Sempre per ottimizzare le prestazioni, i due motori furono disposti l'uno sull'altro verticalmente, sfalsati (per evitare di concentrare tutto il peso nella coda dell'aereo), con quello inferiore più in avanti di quello superiore. Questa disposizione permise di minimizzare la resistenza aerodinamica: si otteneva il doppio della spinta incrementando il diametro della fusoliera solo della metà
Il primo prototipo, il P.1, volò per la prima volta il 4 agosto 1954 dalla base RAF di MoD Boscombe Down, nello Wiltshire. Al terzo volo, l'11 del mese, il pilota riuscì a spingerlo oltre Mach 1, nonostante i motori, due Armstrong Siddeley Sapphire Sa.5, fossero sprovvisti di postbruciatore.
Il secondo prototipo, il P.1A, fu presentato al pubblico durante il Farnborough Air Show del 1955. Il P.1A era semplicemente un P.1 con cannoncino da 30mm e in seguito dotato di un'"escrescenza" ventrale, che incrementava la capacità del serbatoio.
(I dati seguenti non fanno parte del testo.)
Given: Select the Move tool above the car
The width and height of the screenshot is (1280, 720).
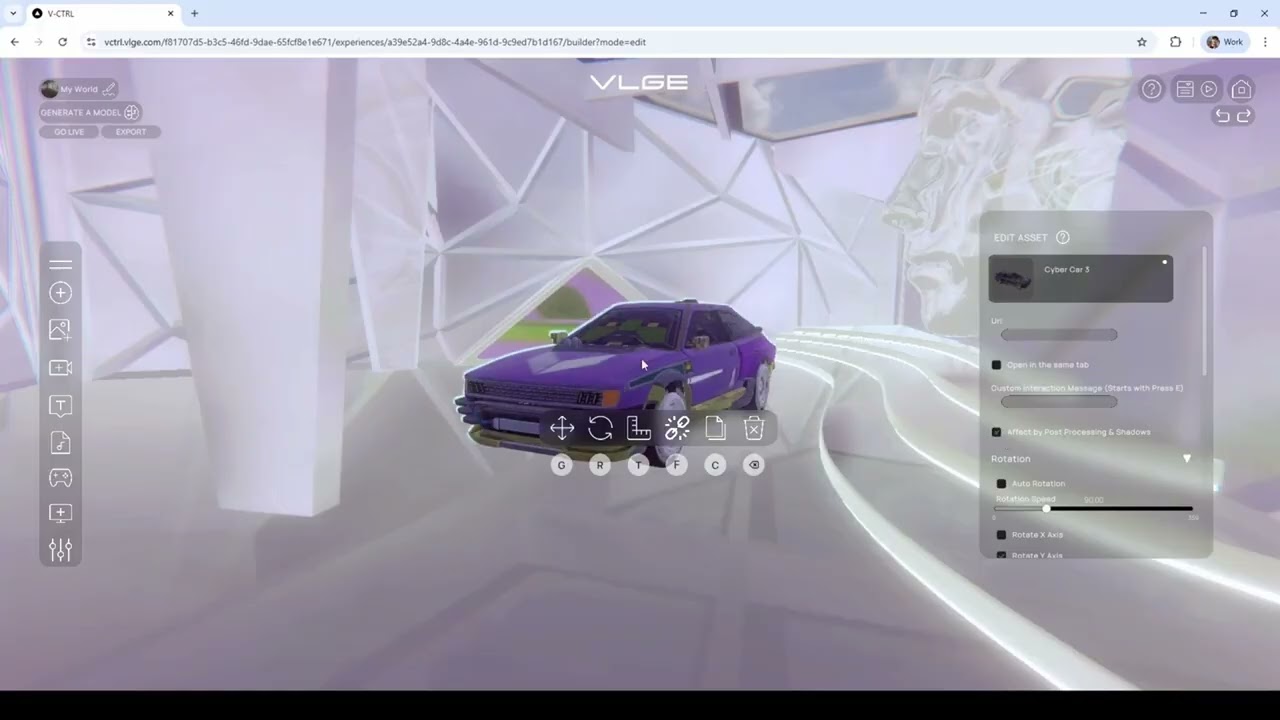Looking at the screenshot, I should point(561,428).
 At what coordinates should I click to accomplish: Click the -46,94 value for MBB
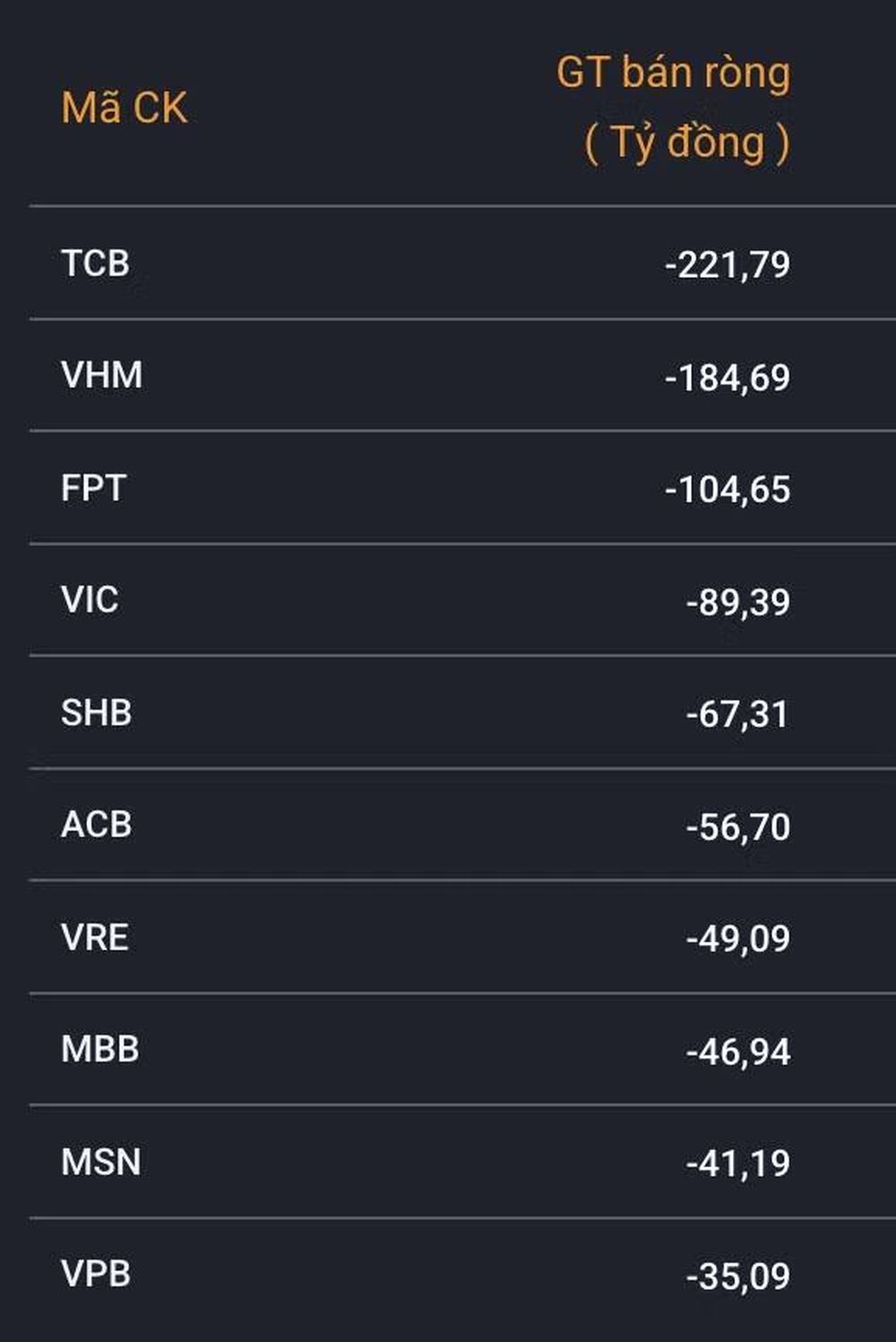(738, 1052)
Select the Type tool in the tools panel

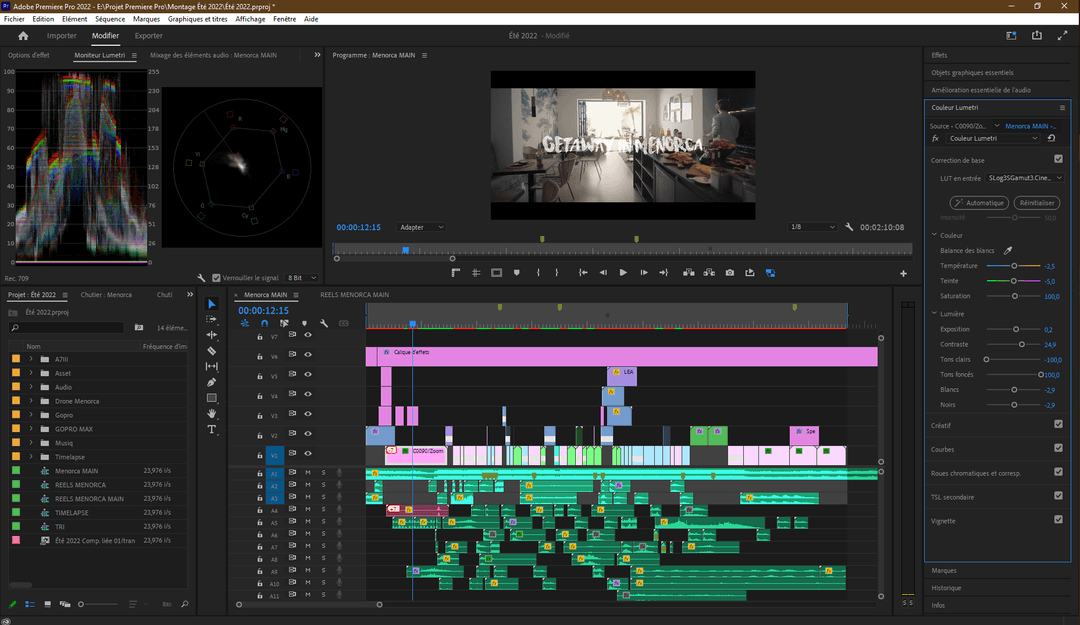[212, 429]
La versione successiva, P.1B, fu dotata dei più potenti motori Rolls-Royce Avon, la presa d'aria assunse sezione rotonda (prima era a forma d'uovo) con il tipico cono, e l'impennaggio verticale fu ingrandito. Inizialmente furono ordinati 3 P.1B ed in seguito altri 20 (1954), per valutare l'efficacia della macchina nel ruolo di intercettore; il primo esemplare di questa preserie ebbe il battesimo del volo il 4 aprile 1957, e benché non avesse il serbatoio ventrale i successivi velivoli ne furono dotati.
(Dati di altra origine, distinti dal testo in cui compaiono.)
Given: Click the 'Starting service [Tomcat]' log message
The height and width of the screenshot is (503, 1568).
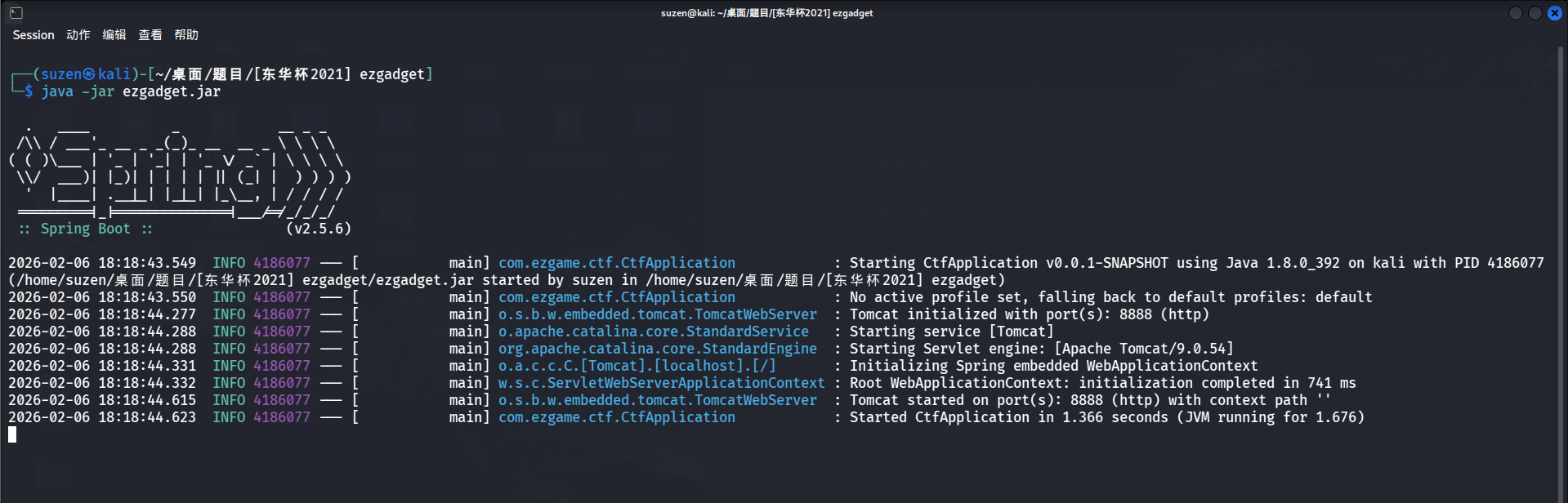Looking at the screenshot, I should click(x=951, y=332).
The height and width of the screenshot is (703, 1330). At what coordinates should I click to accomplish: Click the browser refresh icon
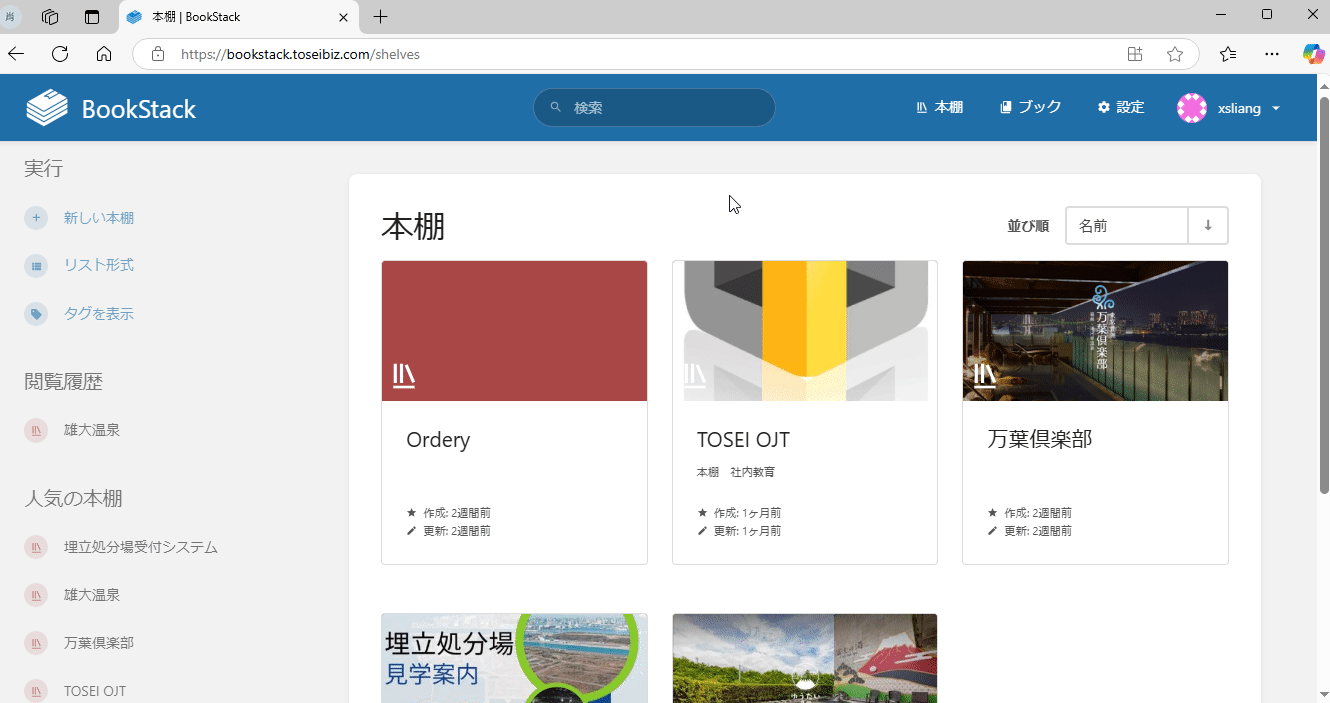(x=60, y=54)
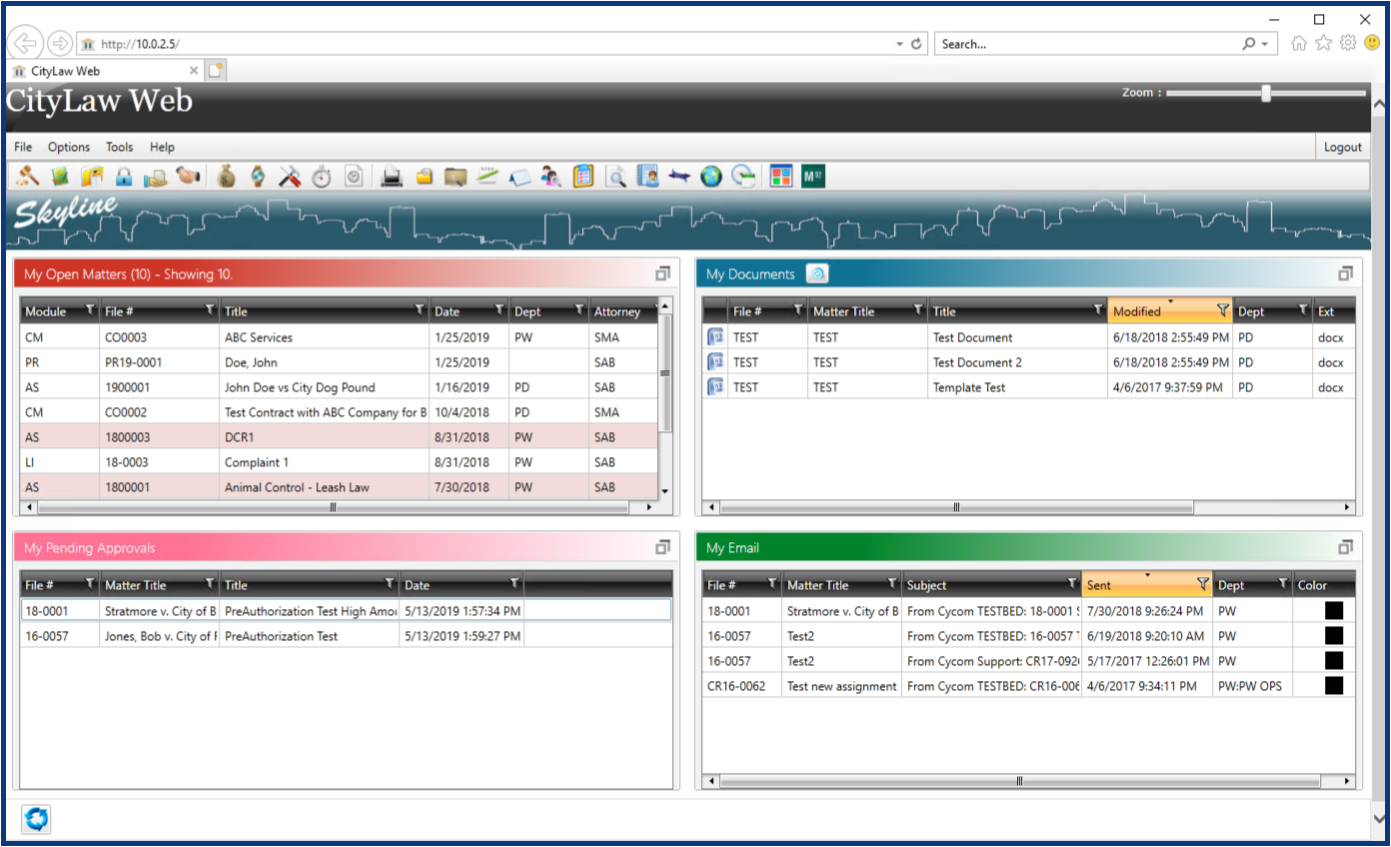Open the calendar notes icon in the toolbar

coord(521,176)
Da notare che contemporaneamente il ministro della difesa britannico dichiarò in un documento (la White Paper) che era finita l'epoca del caccia pilotato e che la difesa della Gran Bretagna sarebbe stata garantita, da allora in avanti, dai missili terra-aria. Questo ebbe un impatto negativo su tutta la produzione aeronautica inglese, ma non sul progetto della English Electric, il cui sviluppo non fu arrestato.
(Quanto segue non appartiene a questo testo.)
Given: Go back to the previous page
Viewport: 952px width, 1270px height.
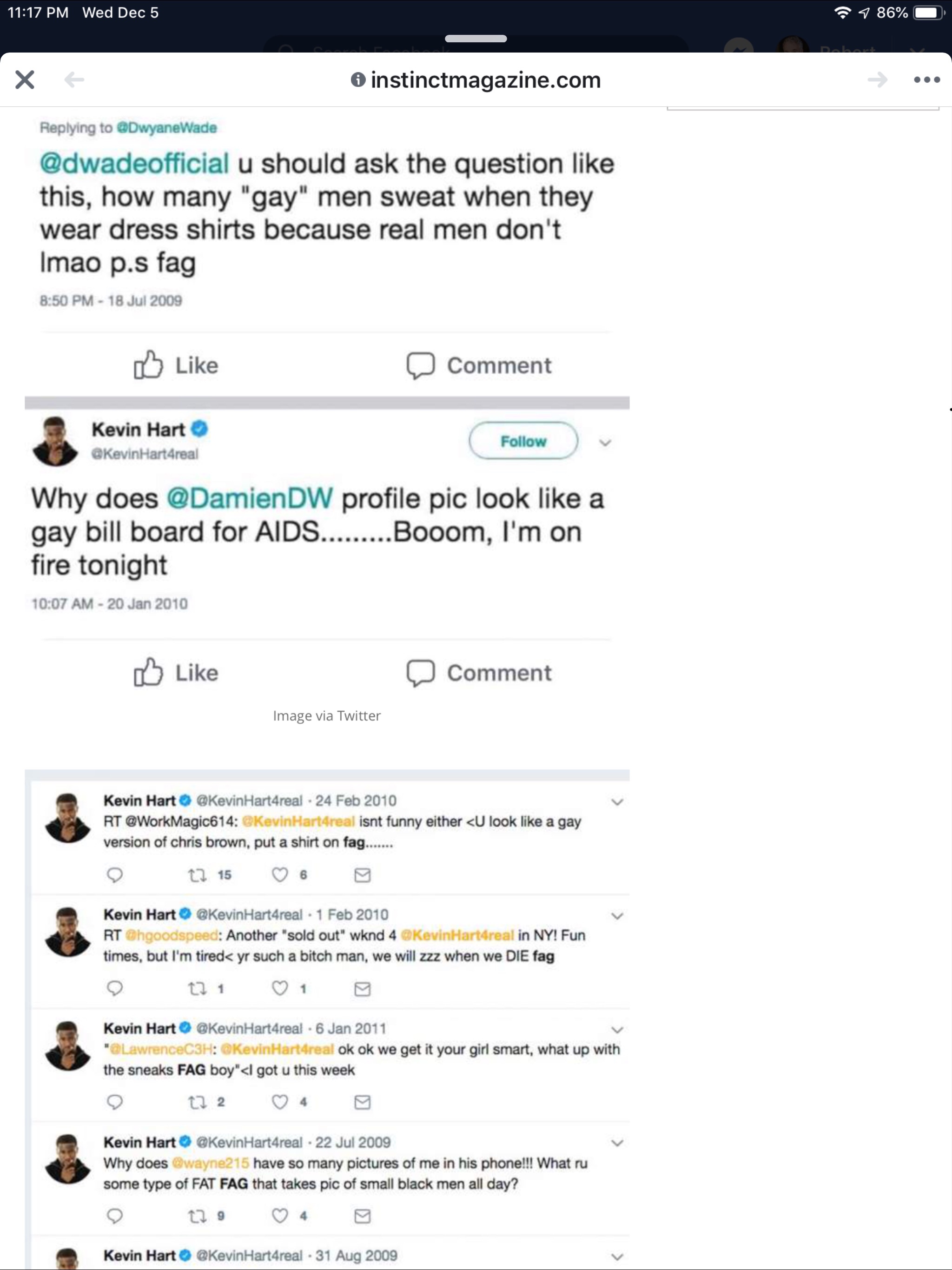Looking at the screenshot, I should click(x=74, y=80).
Nell'ottobre del 1958 la RAF assegnò all'aereo della English Electric il nome ufficiale di Lightning: era il primo aereo britannico a superare Mach 2.
Il primo Lightning entrò in servizio nel dicembre del 1959, presso la base RAF di Coltishall, nella contea di Norfolk: in realtà era un P1.B di preserie. I primi Lightning di serie (F Mark 1) furono consegnati, a partire dall'anno successivo, al 74° Squadron in sostituzione degli Hawker Hunter. Vista la difficoltà di pilotare un aereo così innovativo, nel 1961 fu fatta entrare in linea una versione (T Mk.1) da addestramento biposto della F Mk.1.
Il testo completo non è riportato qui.